Ashton Politanoff’s writing has appeared or is forthcoming in NOON, Meat Confetti, Marco Polo, L’Allure des Mots, The Inertia, and Circa. He currently lives in Los Angeles where he works in television. Some of his work can be found here: ashtonpolitanoff.com.
He could close his eyes but not his ears. He lay in bed, awake, next to his sleeping girlfriend in their new apartment. As soon as he inched towards sleep a noise would snap him awake. First the downstairs neighbor, a mechanic, sitting outside in the courtyard listening to a friend on speakerphone. He heard the word “suicide.” Then, the sudden barking of the dog next door. Once that died down, he was reminded of the proximity of the busy street, a major thoroughfare a block east of their bedroom window. It was a wide window. Old too. Not properly caulked. He wasn’t a handyman, but he had done his research. This wasn’t the first night since they moved he
couldn’t sleep. Cars seemed to windup from a distance until they vacuumed by, as if they were only right below. He had looked into double paned windows, but he knew the landlord wouldn’t pay for them. And he didn’t have the money either.
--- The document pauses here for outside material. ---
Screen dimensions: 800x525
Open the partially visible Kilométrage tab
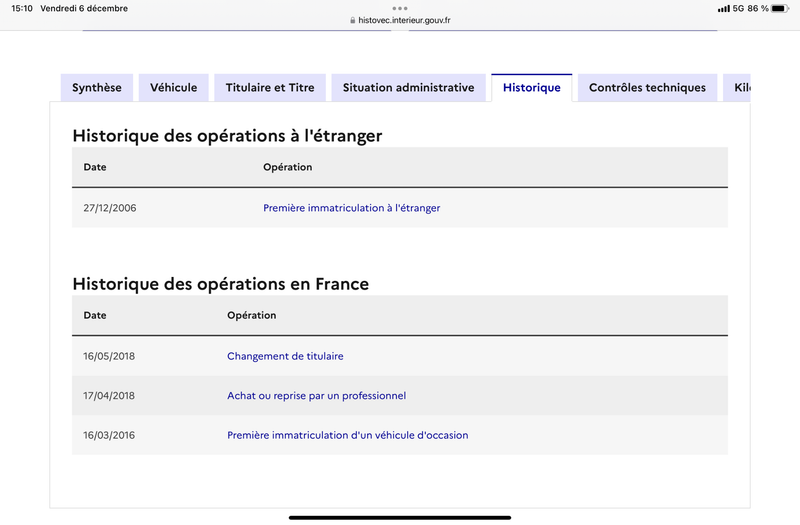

He got up from bed and turned on the fan for its hum and returned to bed. The room grew cold. He got back up and turned it off and turned on the space heater. He strained to hear its purr. The room turned hot, stuffy. He tossed away his side of the sheets. A motorcycle tore the sky. The windows rattled. He had read about sound absorption. A bookcase would be good, the one they had in the living room, but there wasn’t enough space. He stared across the room at the window. He studied his sleeping girlfriend’s face for an answer. He could move it back, he decided. Before she woke up.
He emptied the bookcase of its books, flicking them on the living room couch, the floor, the coffee table, and he removed all the shelves. Then, he dragged the bookcase into the bedroom and slid it right over the window. He stepped back for a moment. The whish of a car. He returned with the shelves, then the books, and packed them onto the shelves. Absorption. He lay back down. The bookcase didn’t completely cover the window. The sides were still exposed. He could still hear the cars, their breathing, through the sides. He found a comforter in the hallway closet and stuffed it behind the bookshelf to cover one side. He snatched a large pillow from the living room couch and fit it on the other side. In bed again, he closed his eyes. His girlfriend began to snore. He elbowed her. The snoring stopped and she turned towards him, still asleep. He smelled her breath and thought of blue cheese. He hated blue cheese. Her sticky leg touched his and he retreated until he was at the edge. He clenched his feet. He wanted to cry. Moving to this noisy apartment was his idea. He wanted to be closer to the ocean.
She laughed. He looked at her. She laughed again, in her sleep. He put his pillow above her head and stopped just short. She woke up confused. He didn’t have an explanation. He went to the bathroom and found the earplugs under the sink. He didn’t like things in his ears. Ear buds, Q-tips, fingers, wind. He rolled the earplugs and stuck them in, holding them there until they expanded inside his canals and blocked out the sound. Back in the bedroom, he rested his head on the pillow. He settled in. Despite the initial discomfort, he found a solution. But as he let himself sink, the blood in his head started making noise. His heart was between his ears, pumping. It became louder. He turned this way and that, on his stomach, then his back. The heartbeat only seemed to amplify and increase. He was caught in a fever of drumbeats, the tribal kind right before a sacrifice to some bloodthirsty god. He sat up and ripped out the earplugs, throwing them into the dark sea of carpet around his bed. He couldn’t take it anymore. This was night fourteen.
He searched the medicine cabinet, his toolbox, drawers in the kitchen. All he had to do was kill the noise.